Reading passage START

I tied fly’s when I was in ICU last year. Between that and the Xanax I smuggled in was the only way I kept my sanity! 

Hope you are feeling better soon Nic!


----------



## The Original Rooster (Mar 30, 2022)

Just spoke to Nick. They're starting therapy this morning and he'll head home tomorrow. Told me to tell everybody hey.


----------



## Ruger#3 (Mar 30, 2022)

The Original Rooster said:


> Just spoke to Nick. They're starting therapy this morning and he'll head home tomorrow. Told me to tell everybody hey.



Good news there, thanks!


----------



## elfiii (Mar 30, 2022)

The Original Rooster said:


> Just spoke to Nick. They're starting therapy this morning and he'll head home tomorrow. Told me to tell everybody hey.



 Outstanding news! Your brother is one tough ole bird and I have every confidence he'll be back to 100% in no time!


----------



## Mauser (Mar 30, 2022)

Good news, been praying for the ol rascal


----------



## Hoss (Mar 30, 2022)

Wonderful news.  Hope he has a speedy recovery.


----------



## Keebs (Mar 30, 2022)

Great news!!


----------



## specialk (Mar 30, 2022)

there's garden needing tending and fish that needs to be caught....he'll be back at it before we know it....


----------



## StriperAddict (Mar 30, 2022)

Praying for a healthy, speedy recovery for certain. Home will feel real good, speaking from experience!


----------



## dslc6487 (Mar 30, 2022)

Reading passage END

■ Exercise set
(1) Summarize the forum thread in two sentences.
(2) Write out, word for word, the part of the forum thread that opens with the words containing "## StriperAddict (Mar" and closes with "dslc6487 (Mar 30, 2022)".

Given information START

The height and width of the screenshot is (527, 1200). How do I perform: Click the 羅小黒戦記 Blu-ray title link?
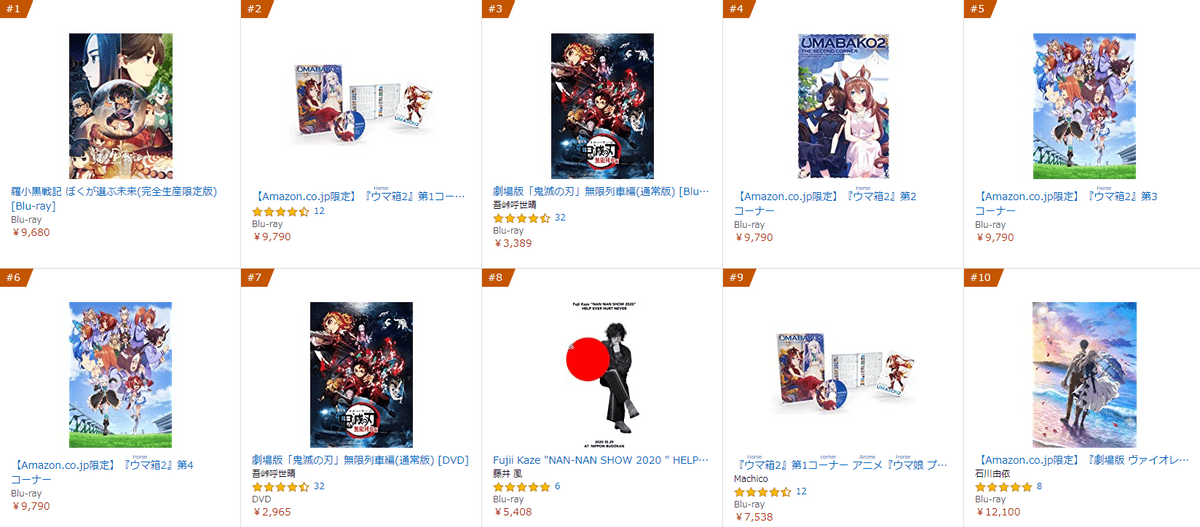coord(114,198)
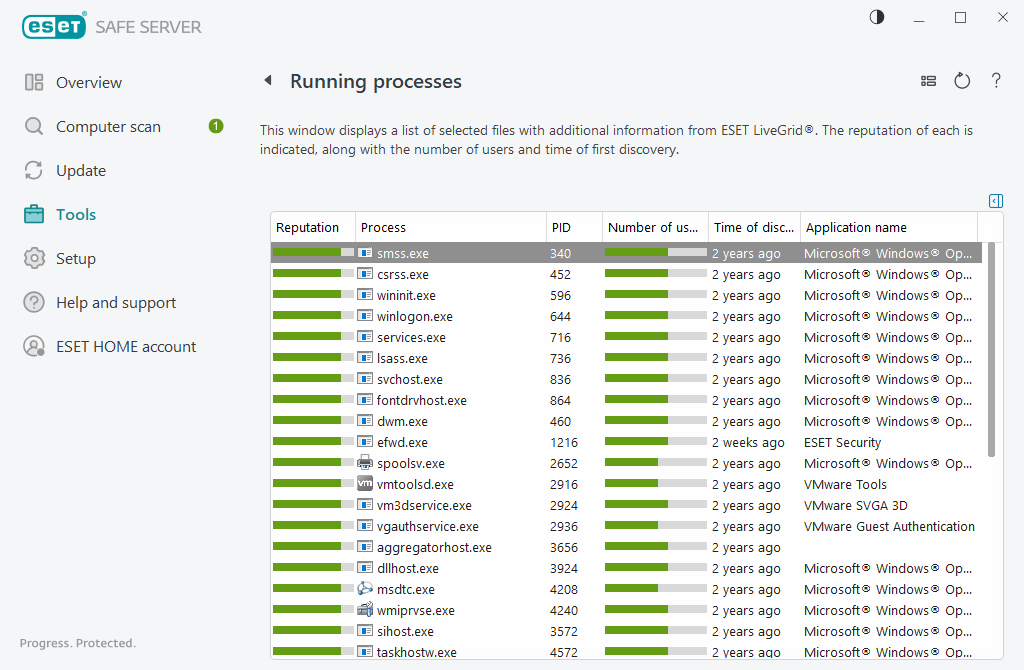Select the Overview icon in the sidebar

tap(33, 82)
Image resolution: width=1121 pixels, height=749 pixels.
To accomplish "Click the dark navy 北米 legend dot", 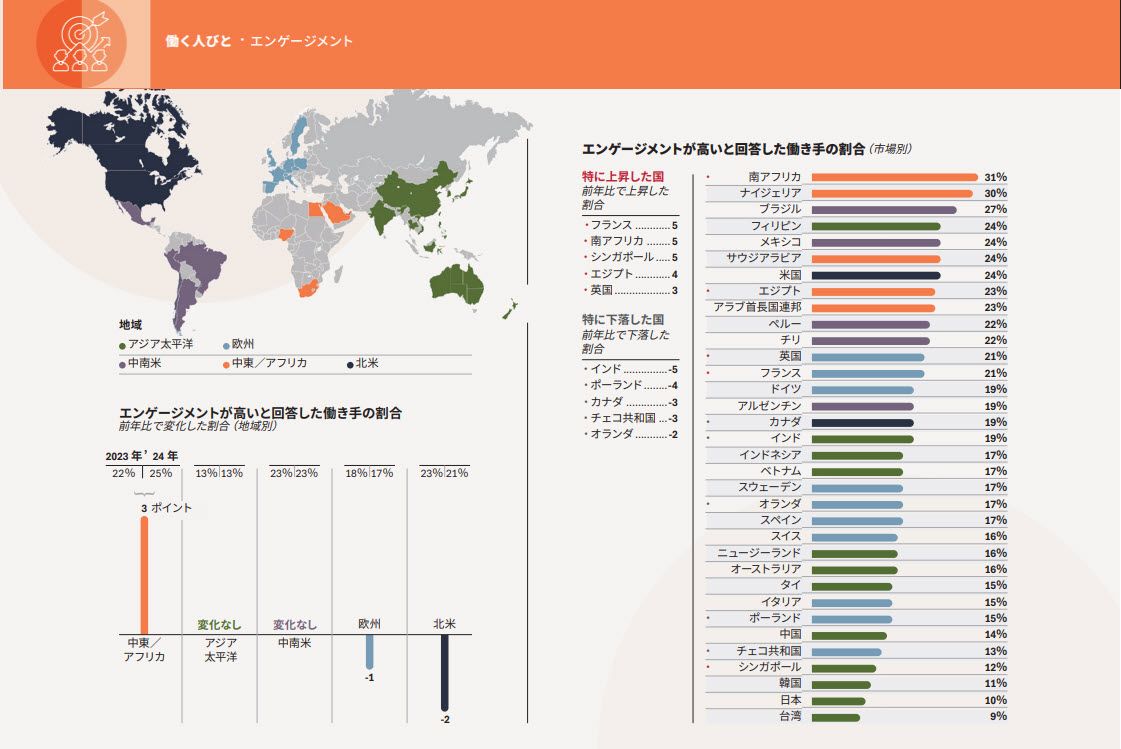I will click(x=350, y=364).
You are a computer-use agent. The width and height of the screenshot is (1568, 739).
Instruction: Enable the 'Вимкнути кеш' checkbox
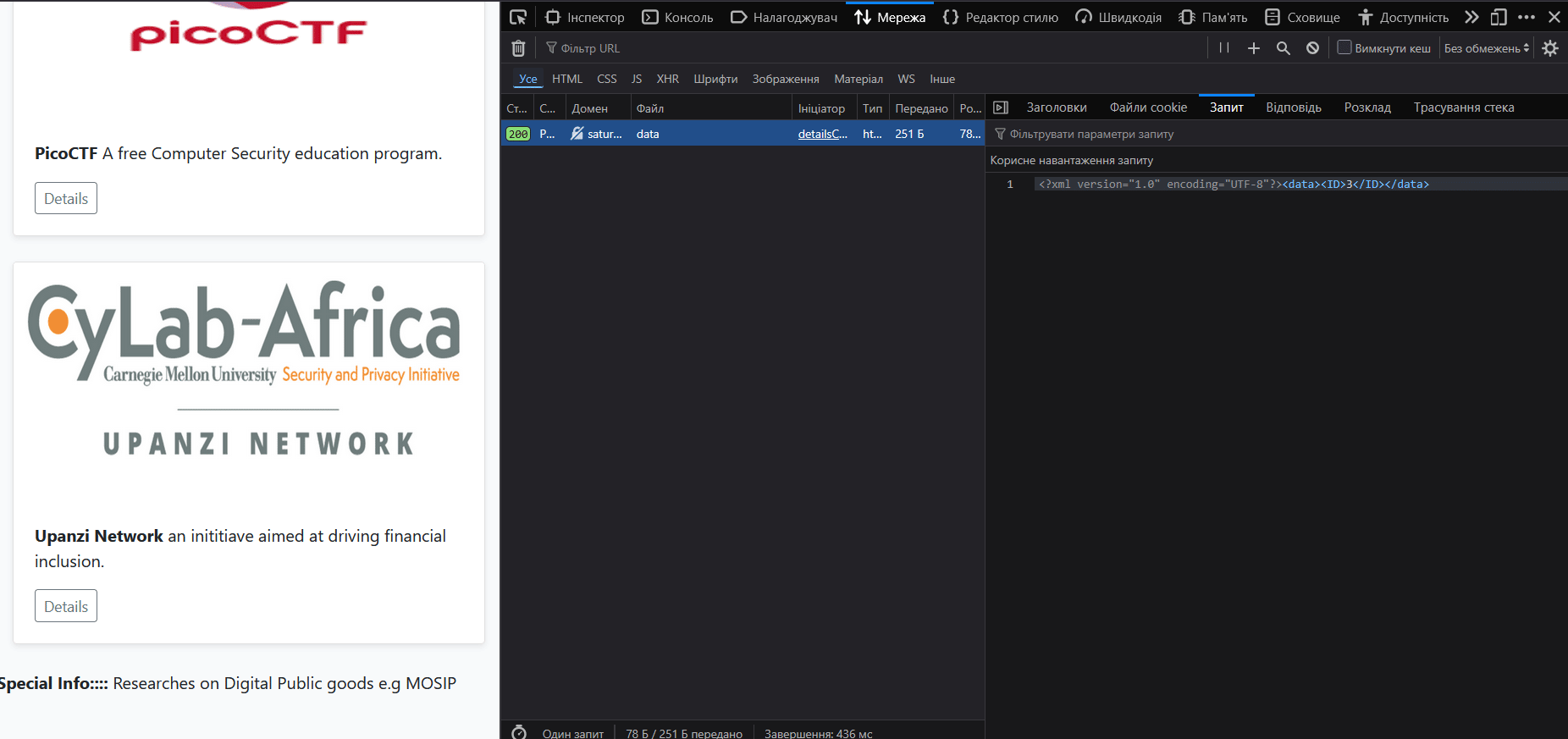pyautogui.click(x=1344, y=47)
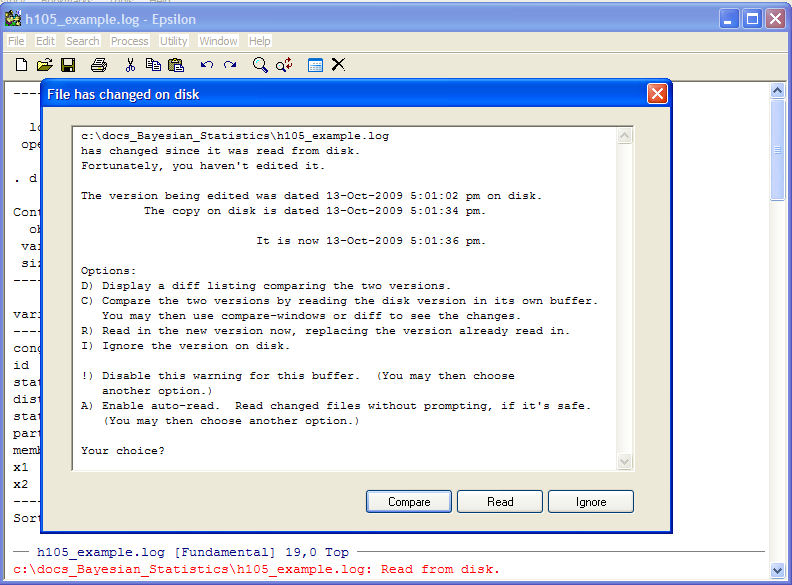
Task: Click the dialog text scrollbar down arrow
Action: (x=624, y=461)
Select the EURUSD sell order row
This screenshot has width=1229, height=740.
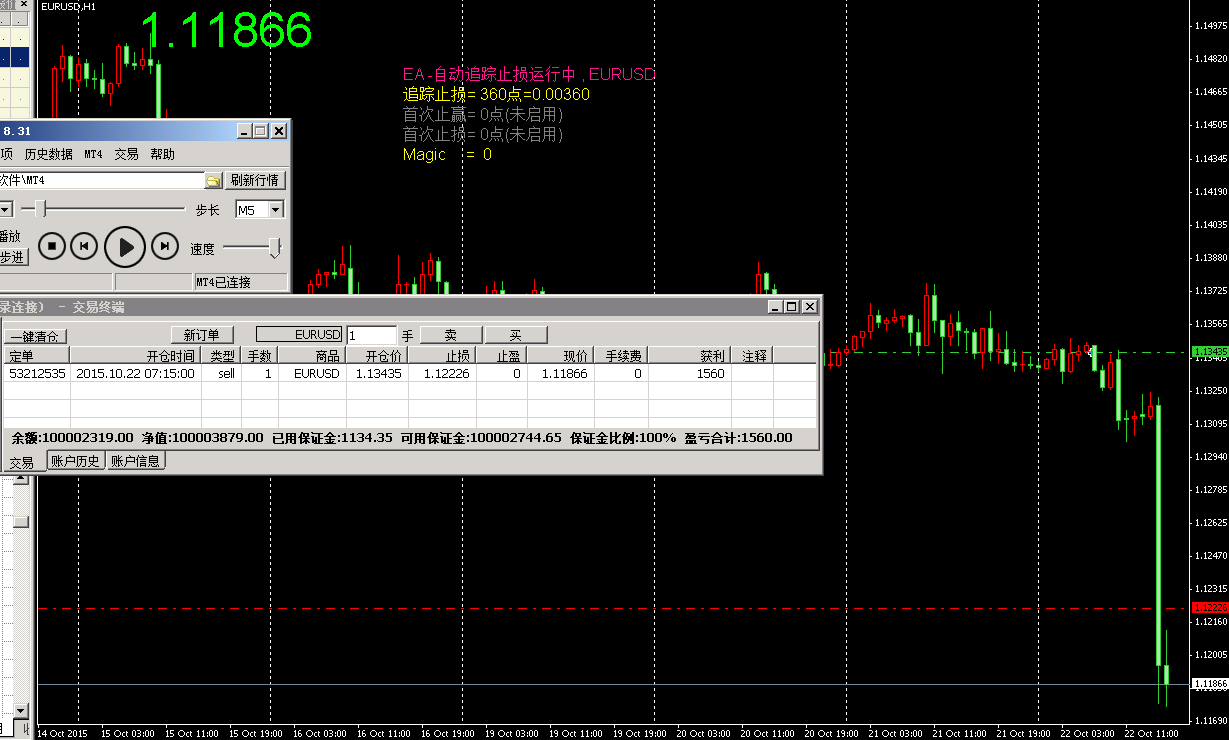pos(300,373)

Given information END

■ Answers by item
(1) The Original Rooster reports having spoken to Nick, who is starting therapy that morning and will head home the next day, and passes along his greeting to everyone. Other members respond that this is good news, mention that they have been praying for him, and wish him a speedy recovery.

(2)
## StriperAddict (Mar 30, 2022)

Praying for a healthy, speedy recovery for certain. Home will feel real good, speaking from experience!


----------



## dslc6487 (Mar 30, 2022)